The South Carolina 2013-14 basketball season isn't about winning games right now for head coach Frank Martin.
It's about winning people - specifically, his players.
Even more specifically, his seven freshmen who comprise the bulk of a team yet to win a Southeastern Conference game in six attempts, tying the school record for the worst start in the SEC since Eddie Fogler's 1998-99 team also started 0-6. That team tied Steve Newton's 1991-92 team for the worst record in school history in the SEC at 3-13.
For now, such records are meaningless to Martin.
"I can't put winning games above winning people, and right now we have to continue to make our guys understand that we're trying to win people," Martin said. "If we can figure out a way to keep our kids excited and connected with who we are and that we're not that far off rather than solely focused in on winning and losing games, then that'll happen.

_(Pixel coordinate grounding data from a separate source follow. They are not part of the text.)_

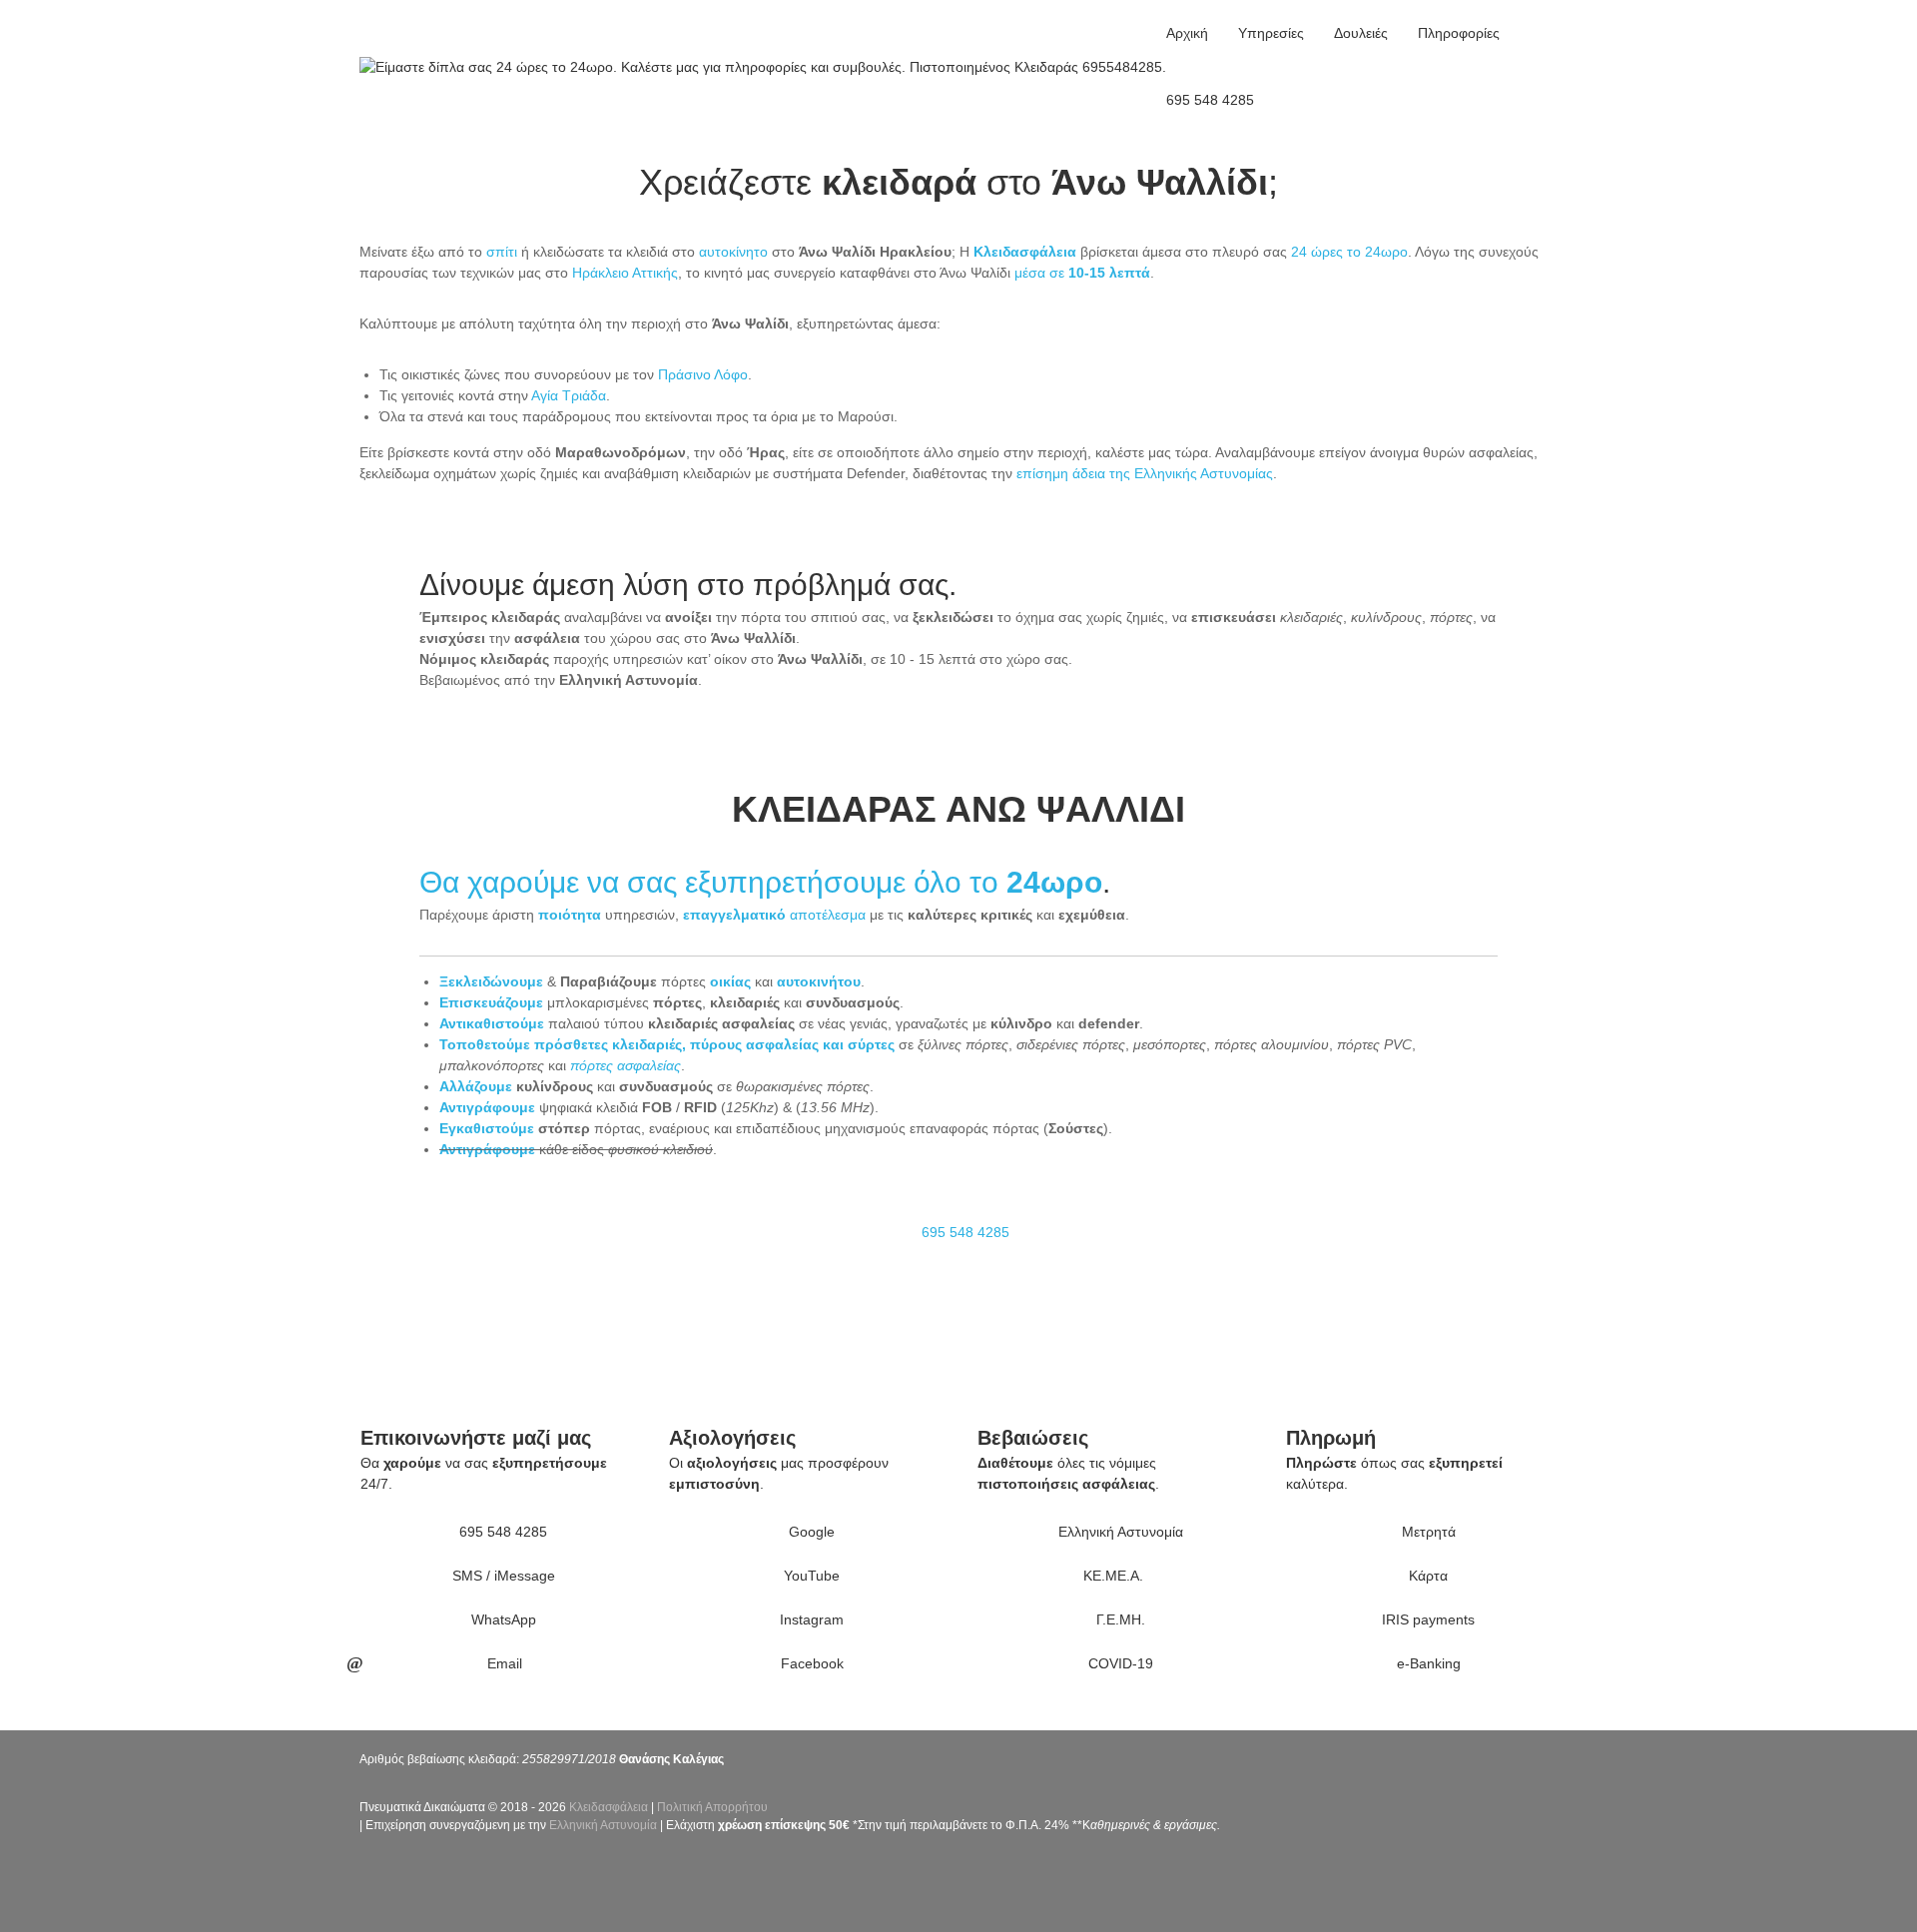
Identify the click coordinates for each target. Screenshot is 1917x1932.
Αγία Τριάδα (568, 395)
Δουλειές (1361, 33)
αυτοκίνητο (733, 252)
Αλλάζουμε (475, 1086)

"Eventually, when you win one, then your kids feel better. Because we're so young that you don't want them to get discouraged because everyone that reaches out to them in social media is probably discouraged that we're not winning. My job is to make sure that our guys continue to stay encouraged, because we are close."
Martin said his team need look no further than Saturday to see just how close it is to getting over the hump.
"You're at Missouri and you're down two possessions with 50 seconds to go," Martin said. "You're right there. Get a stop, make a shot, now it's a one-possession game. But it didn't happen.
"We're fighting our tails off to put ourselves in the same place where we could have two, three, four conference wins right now. So we have to keep our kids focused on that."
Performances like the one at Missouri give Martin hope for the future. Lots of it. Such games also allow Martin to show his players how far they've already come this year.
"Early in the year we went into Oklahoma State, they made their run early in the first half and we fell apart," Martin said. "We just went into Missouri, who is very comparable to Oklahoma State, very, very similar basketball teams, in an equally home-court-advantage environment and we got down I think 11-0 and next thing you know it's 20-16.
"We've grown as a team, and that's my job to keep them focused. My kids are real young, they don't really understand anything yet. I don't have any upperclassmen to make them understand reality. That's my job. I have to get them connected to the fact that even though we might not be getting the results from a won-loss standpoint, we are a better basketball team and these are the reasons why. That way they stay excited about what we're doing, which they are right now, and we can continue to progress."
"I'm extremely proud of my kids. I've been unhappy after one game, and that was the Georgia game. We did not fight, we never gave ourselves a chance to win. That's the only game I've been unhappy about."
Now, the Gamecocks (7-12, 0-6) return home after a week on the road seeking their first league win against a Texas A&M (12-7, 3-3) the Gamecocks lost to by eight in College Station two weeks ago. Martin said the home-court advantage the Gamecocks have enjoyed in league play thus far is a must moving forward for USC to succeed.
"We're excited to play at home," Martin said. "It feels like we've played at home one time all month. So getting around our fans will be great for our players.
"We've had a chance to win both of those (home) games against two high-quality opponents in LSU and Ole Miss. The crowd has had a direct influence on our team in our ability to play and put ourselves in a place where we can win.
"I hope our crowd respects the fact that our kids are playing extremely hard, that our kids are trying to do everything as well as they can to give our team a chance to win. Our team needs that win, and we need our crowd to come in and support our guys the best they can."